Le terme « Serious Game » au sens où nous l’entendons, jeu vidéo à dimension utilitaire, apparaît en 2002. C’est-à-dire 30 ans après le démarrage de l’industrie vidéoludique grand public qui a débuté pour beaucoup avec la diffusion de la borne d’arcade Pong en 1972. Le terme de Serious Game ne véhicule donc pas un concept nouveau, mais plutôt une prise de conscience, un recul par notre société, sur le potentiel que peut offrir l’objet vidéoludique en dehors de la sphère du simple divertissement. Dans ce contexte, on voit à présent de plus en plus de trentenaires et de quadragénaires, qui ont connu le jeu vidéo durant leur enfance, tenter d’expérimenter ou d’importer l’objet vidéoludique dans des contextes d’administrations (la Défense, la Marine, l’éducation Nationale…), d’entreprises (par exemple Orange, Renault, la SNCF), des structures d’enseignement (groupe Pedagame, Ludoscience…)… Le phénomène devrait logiquement s’amplifier si l’on considère que nous sommes avec ces acteurs à la frontière entre la génération X et la génération Y. Cette dernière a normalement une culture vidéoludique encore plus aiguisée.

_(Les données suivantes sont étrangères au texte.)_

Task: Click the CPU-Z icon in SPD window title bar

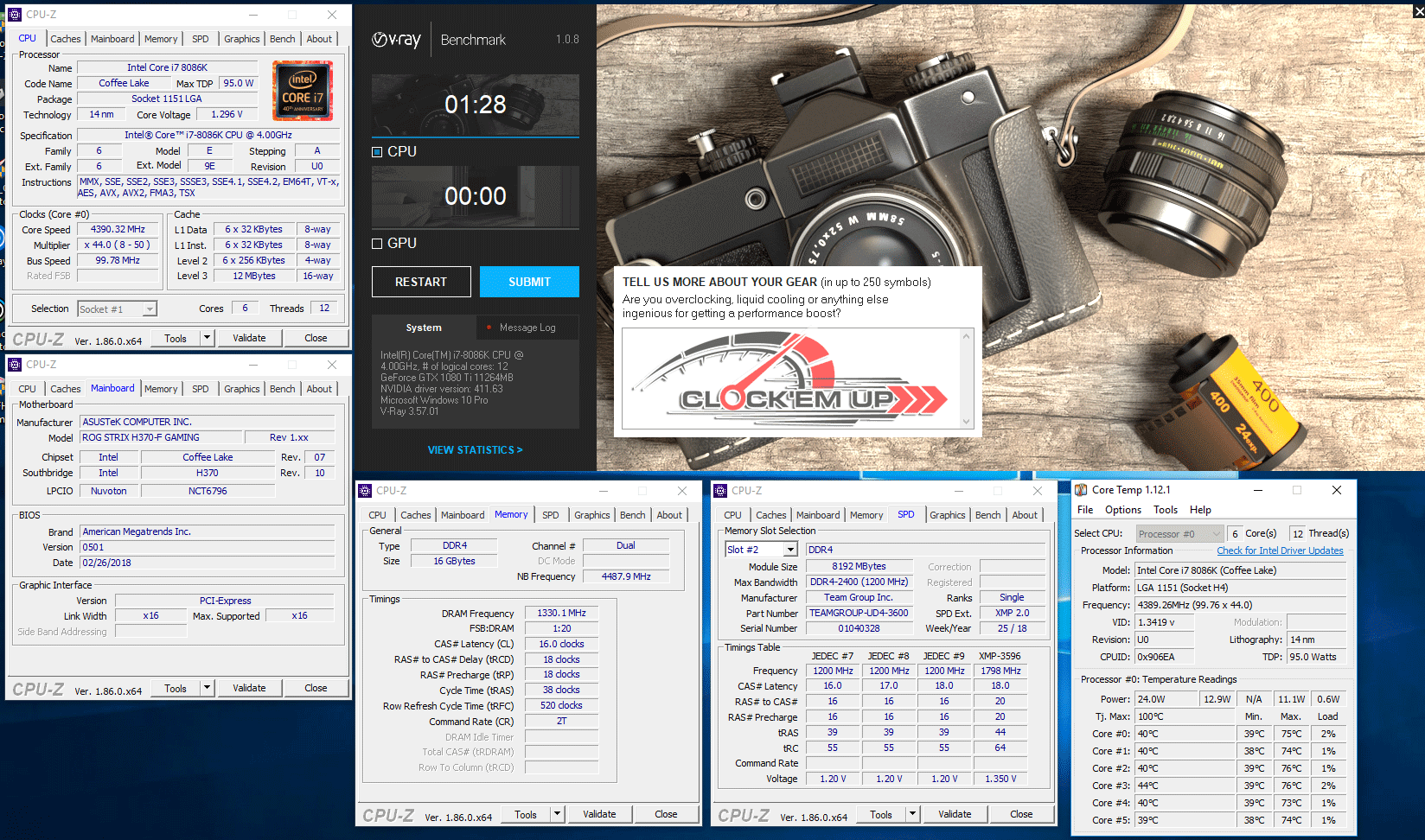Action: [x=720, y=491]
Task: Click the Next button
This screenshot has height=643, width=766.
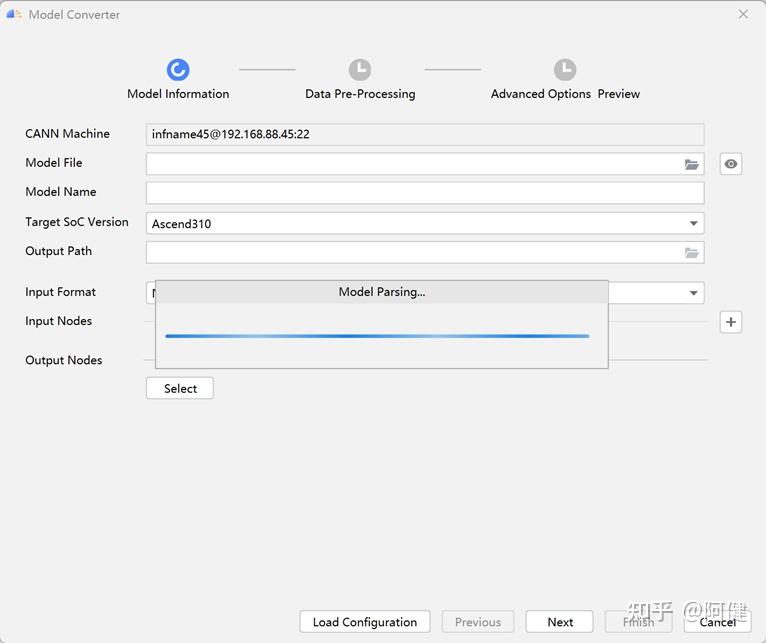Action: (x=560, y=622)
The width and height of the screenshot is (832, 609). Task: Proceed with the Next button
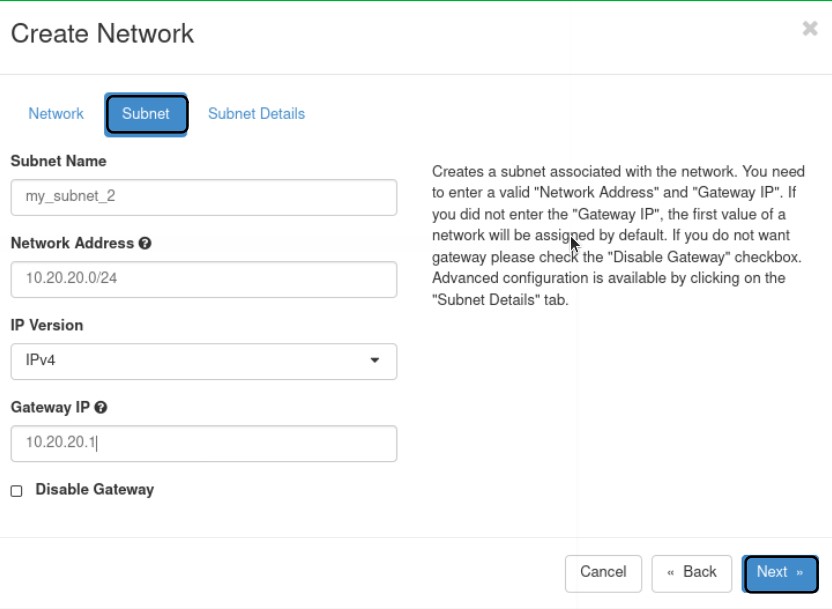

Comment se situe la France par rapport à ses voisins ?

Elle n’est ni en avance, ni à la traîne pour le moment. Cependant, en terme de moyen elle ne rivalise pas encore avec les Etats-Unis qui réalisent des Serious Games de plusieurs millions de dollars alors que les plus gros projets dans l’hexagone se situent plutôt autour de 300 000 euros à 500 000 euros. Nous verrons comment se ventilera l’enveloppe de l’aide gouvernementale pour savoir si des évolutions seront à noter dans ce registre.

Pourquoi le jeu sérieux vous semble avoir de l’avenir ?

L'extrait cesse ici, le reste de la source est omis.